What the task requires:
Answer these questions about the bilge pump thread.
(a) What did Quickstep192 find stuck in the impeller?
(b) What does TSOJOURNER suggest checking?
(c) According to hellosailor, how long after wrapping does the tape become one solid mass?

Text section:
[start]

# bilge pump blowing fuses



## mauidan15 (Feb 12, 2002)

So as the title says the bilge pump keeps blowing fuses, the wiring is getting wet so should I just try to rewire it, or install a new one?


----------



## btrayfors (Aug 25, 2006)

What kind of pump? How old? 

Very likely, you should replace the pump. But, before you do, you might cut the wires close to the pump, connect them to a good 12vdc source, and see if the pump spins OK. If not, replace it.

And, this time, be darned sure to wire it so bilge water won't get to the connections. And, be sure the wire is of adequate size (larger than you think it ought to be), and is properly fused.

Bill


----------



## mauidan15 (Feb 12, 2002)

No telling how old the pump is but it does work for a short amount of time and then just shorts out. Also anyone have any experience with bilge pumps w/out float switches?


----------



## TSOJOURNER (Dec 16, 1999)

You might also check the bilge pump strainer to see if it's clogged.


----------



## Quickstep192 (Jan 6, 2001)

When I got my boat, the bilge pump kept blowing fuses. There was a small seed stuck in the impeller. Ironically, shortly after that, the switch on that same pump failed. I replaced that switch and the new one failed. I ended up replacing the whole shooting match with a Rule-Mate® Automated pump. It has a sensor that detects the water level rise and continues to run for a few seconds after the water level drops which makes it go longer between cycles. So far, I haven't had any problems with it.


----------



## hellosailor (Apr 11, 2006)

Dan, I would remove the pump (unmount it) and remove the wiring. Then test the pump all by itself, with an ammeter (multimeter) to see howmuch power it is drawing. It is possible the motor is shot and is drawing too much current, in which case you trash it. (Bilge pumps seem to work for one or two years and then go belly-up no matter what you do.) It is also possible that the pump overheated, or picked up some debris, and it is jamming, and that's why it is drawing too much current. If you can clean out something that is making it jam--that might be all it needs.

But as to the wiring...that's pretty much simple. With or without the complications of switches and floats, what you need to a good waterproof connection to the pump (and for some reason, pump makers always supply cheap short wires so the connection is underwater) and from there a good run back to the power.

Cleanoff the wires, cutoff any black/green rotted wire. If they have gotten damp all the way back to the pump--throw it out. If you've got clean wire, splice it to the power leads using adhesive-filled crimps, and heat set the adhesive. That is a waterproof connection by itself, but since this is critical, test that it works, and then overwrap with 'self amalgamating butyl tape" or self-amalgamating silicone tape. Wrap is neatly and generously over the whole splice (degrease the splice and wire with alcohol first) and in 48 hours the tape becomes one solid mass--waterproof.

With that double waterproof splice and coating, you won't have to worry about the wires going bad. Just the anual pump failure/burnout, which always seems to happen.

[end]

Recorded information:
[start]

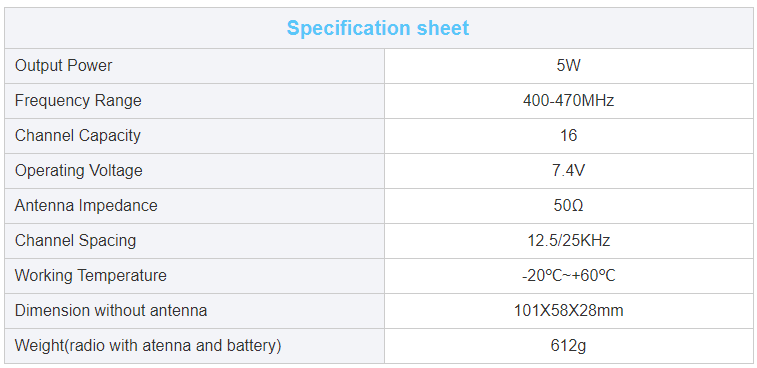Click the 50Ω impedance value

click(568, 206)
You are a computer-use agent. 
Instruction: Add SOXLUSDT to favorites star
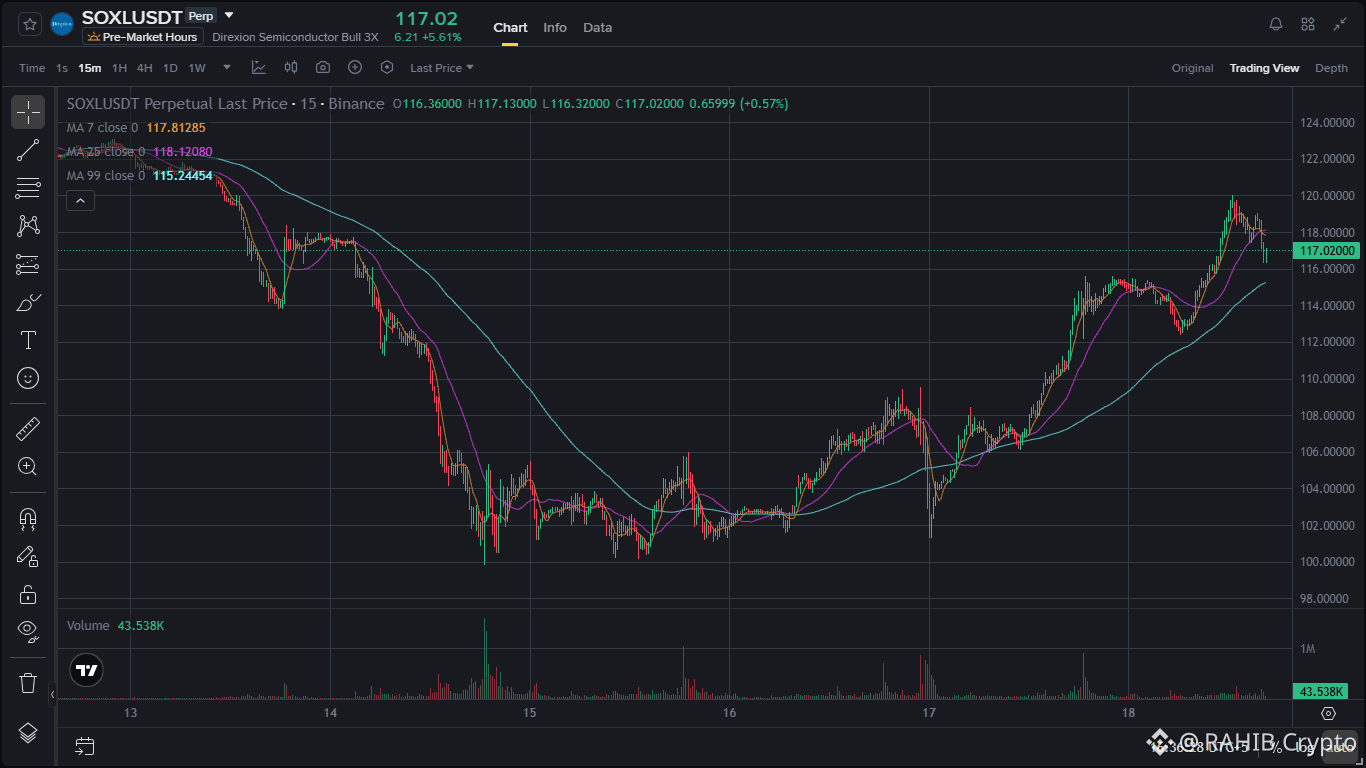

[end]

Exercise output:
(a) A small seed.
(b) The bilge pump strainer, to see if it's clogged.
(c) 48 hours.